Another goal of this project is to see if the amount of people visiting parks has an impact on air quality. There isn’t one source that has air quality data for every national park, but the U.S. Department of the Interior tracks air quality metrics at certain national parks. It would be too time consuming to download separate datasets for every national park they collect data on, so the focus will be on the parks in Figure 15 since they were the most visited in 2022 (Great Smoky Mountains, Grand Canyon, Zion, Rocky Mountain & Acadia). The link to access the data is: https://ard-request.air-resource.com/data.aspx. The sites that data files were downloaded for are: ACAD-MH, GRCA-AS, GRSM-CM, ZION-DM, and ROMO-LP. The dates used were from 1/1/2016 – 12/31/2022. The parameter select was hourly Ozone. Separate files were downloaded for each of the five sites, looking identical to Figure 19. After deleting some rows in the Numbers App on my MacBook (all rows above DATE_TIME and ZION-DW_O3_PPB since they don’t contain any relevant information) and dealing with incorrect values in python, the cleaned data for Zion is shown in Figure 20, following the same procedure for all sites.

To identify incorrect values, summary statistics were produced. It appeared that there were a hand full of rows with a value of “-999” for ozone concentration. Knowing that ozone concentration cannot be below 0, all rows with a value of -999 were considered incorrect.

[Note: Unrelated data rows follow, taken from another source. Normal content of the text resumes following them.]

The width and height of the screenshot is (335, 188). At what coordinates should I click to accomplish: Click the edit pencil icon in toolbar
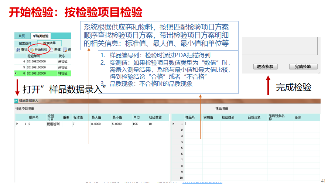point(65,49)
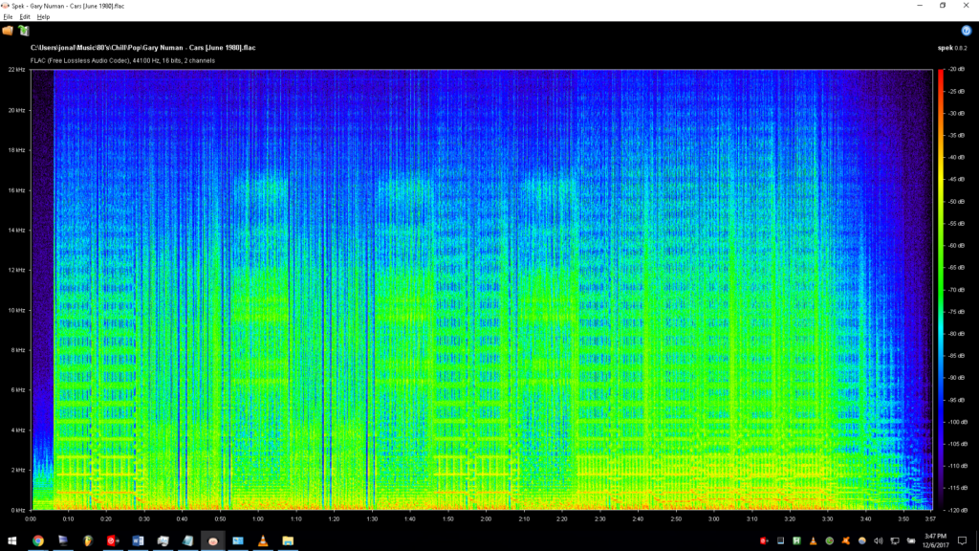Open Action Center from the system tray
979x551 pixels.
coord(961,541)
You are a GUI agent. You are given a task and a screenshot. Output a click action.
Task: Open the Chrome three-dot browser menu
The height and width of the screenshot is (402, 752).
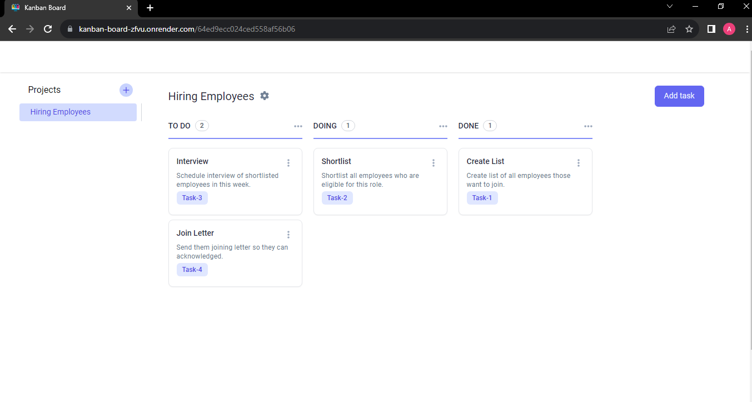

When looking at the variance of the column with and without the incorrect values, the variance was large. That being said, the best option was to remove all rows with a value of -999. For Zion, 98.9% of the data was retained after removing the incorrect values and there were still over 60,000 time stamps. After removing the incorrect values, summary statistics for each park were looked at. No incorrect values or outliers were detected. An example of the yearly ozone average for Zion National Park is shown in Figure 21. Is air quality in Zion impacted by the number of visitors the park had in that year or the previous year? Figure 22 shows the number of visitors each year in Zion. It is hard to tell if air quality is impacted by visitors, the graphs seem to follow the same general trend, but a regression model might be a better way of deciding if number of visitors impacts air quality.